++++ Data ++++

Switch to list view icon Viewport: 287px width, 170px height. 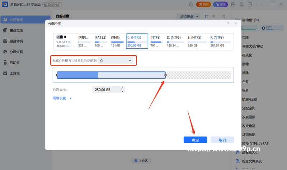click(x=214, y=16)
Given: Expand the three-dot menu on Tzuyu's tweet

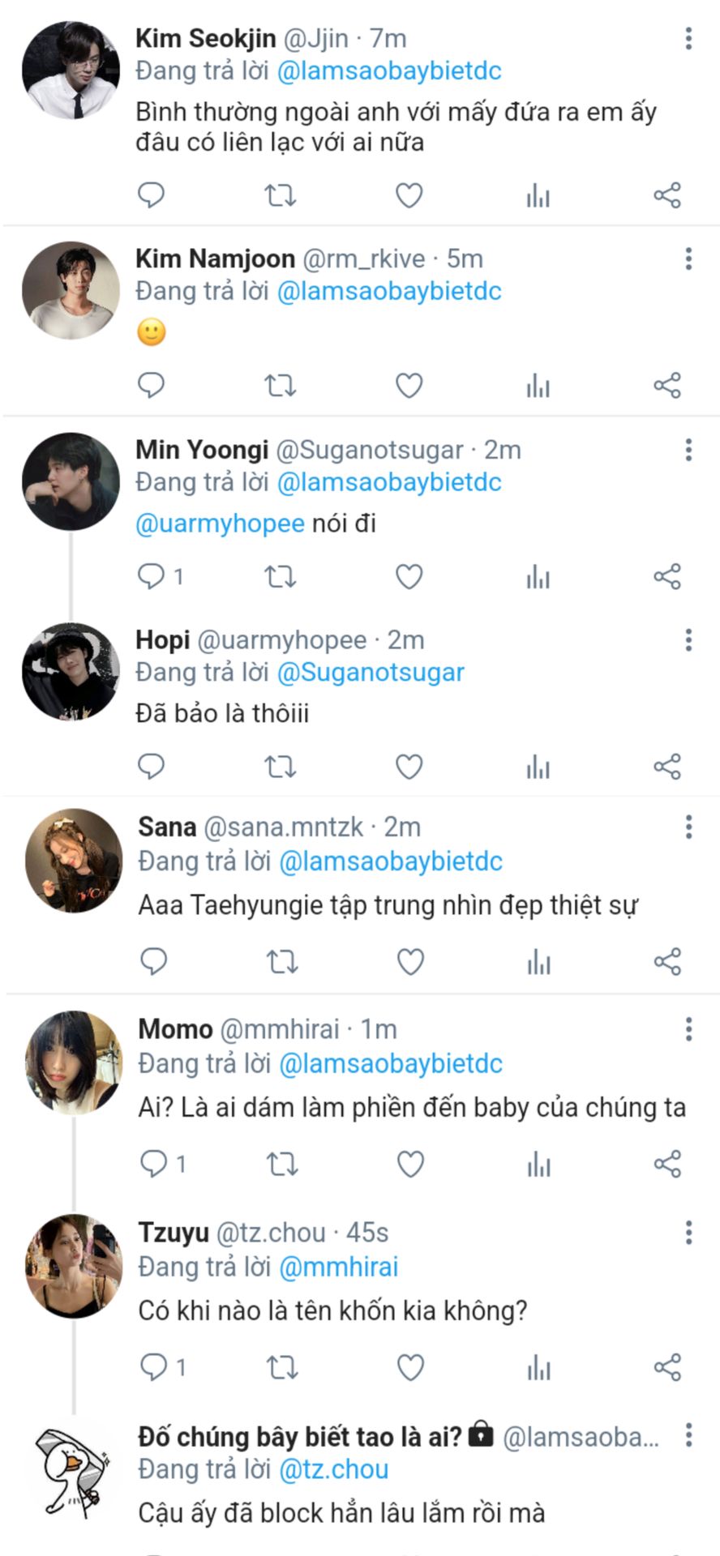Looking at the screenshot, I should [x=688, y=1233].
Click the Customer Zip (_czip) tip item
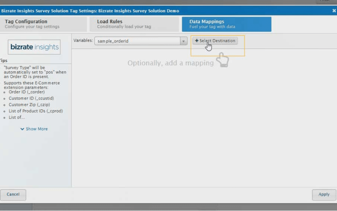 (29, 105)
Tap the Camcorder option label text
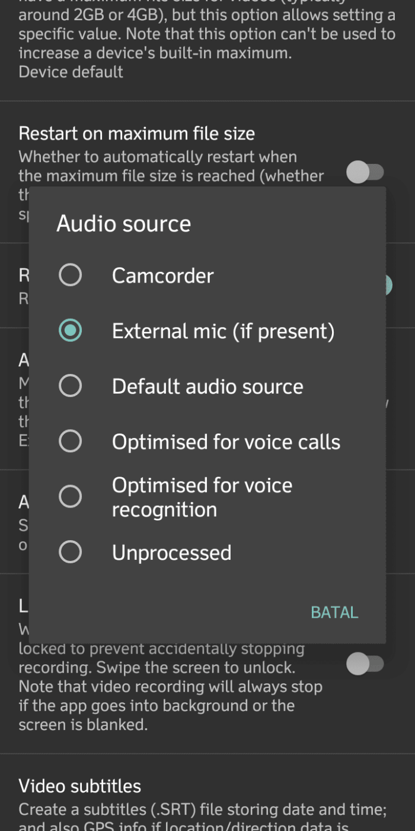415x831 pixels. [162, 275]
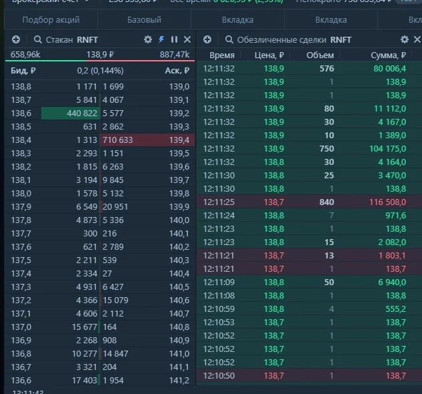This screenshot has width=422, height=394.
Task: Open order book settings gear
Action: 148,39
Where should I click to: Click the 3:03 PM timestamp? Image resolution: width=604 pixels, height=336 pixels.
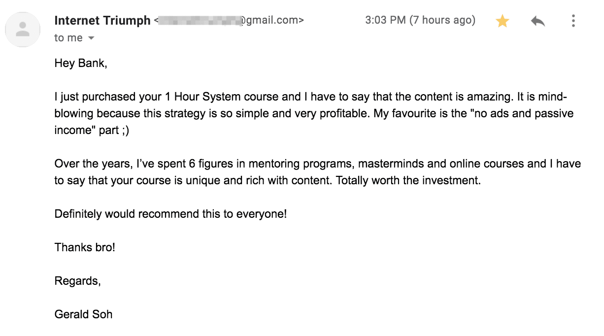(420, 21)
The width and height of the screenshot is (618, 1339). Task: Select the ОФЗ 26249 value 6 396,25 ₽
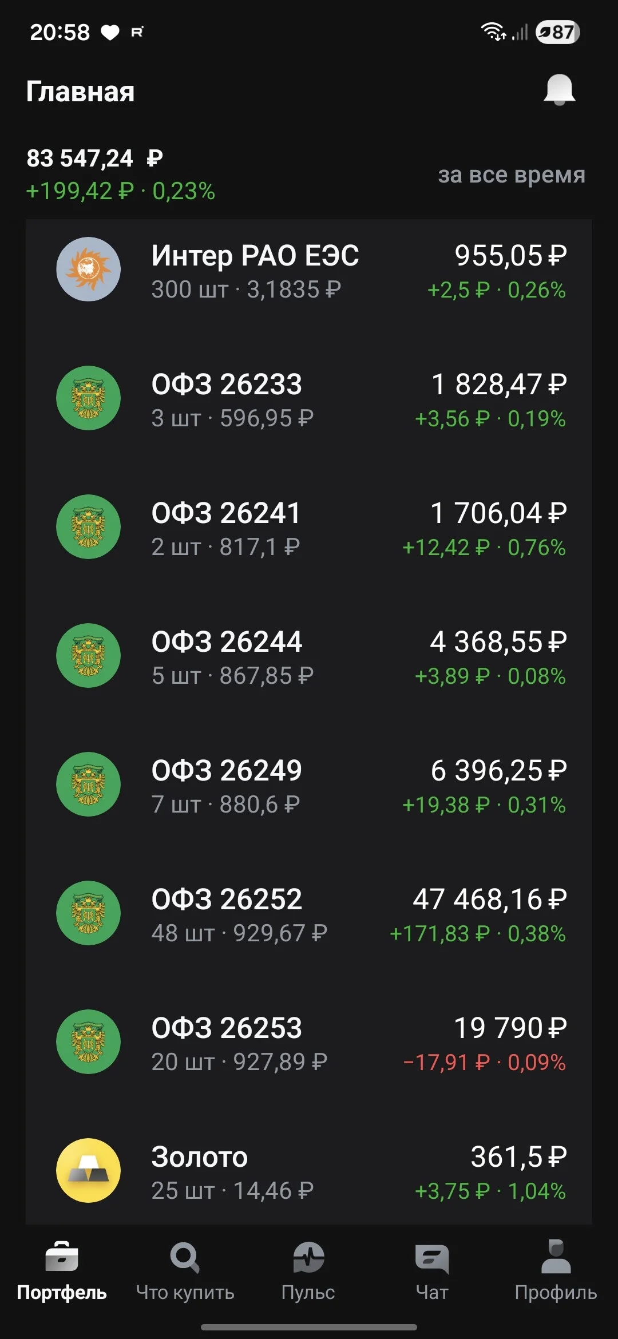[x=498, y=770]
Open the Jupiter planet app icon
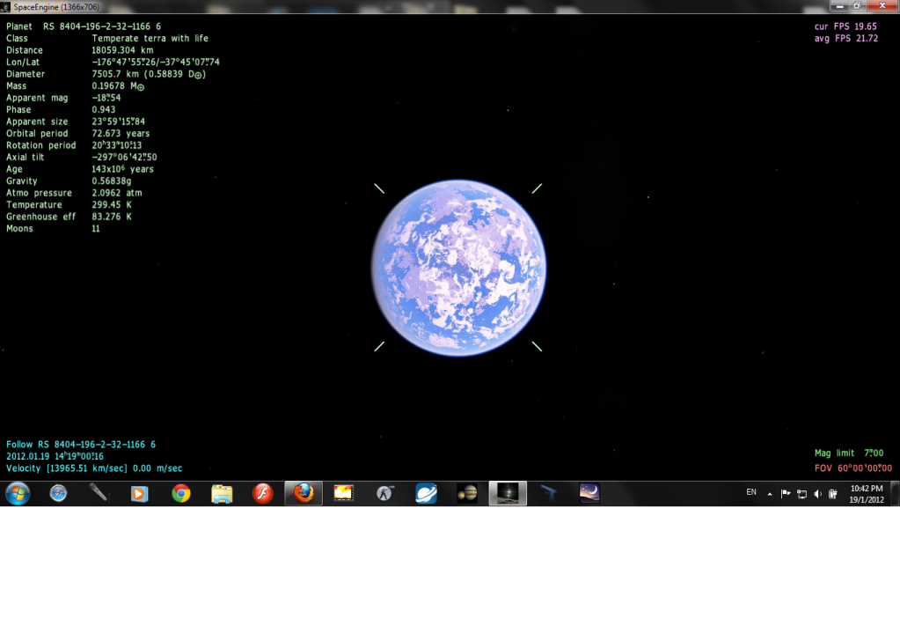 tap(467, 494)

++++

◆ Directions
Which lines run from the one that holds "Click the Customer Zip (_czip) tip item" to the final line of the records above? Return them exactly, and skip the pictures.

◆ Written response
Click the Customer Zip (_czip) tip item
 (29, 105)
Tap the Camcorder option label text
415x831 pixels. [162, 275]
This screenshot has width=422, height=394.
Task: Open order book settings gear
Action: 148,39
Where should I click to: Click the 3:03 PM timestamp? Image resolution: width=604 pixels, height=336 pixels.
(420, 21)
The width and height of the screenshot is (618, 1339). Task: Select the ОФЗ 26249 value 6 396,25 ₽
[x=498, y=770]
Open the Jupiter planet app icon
 tap(467, 494)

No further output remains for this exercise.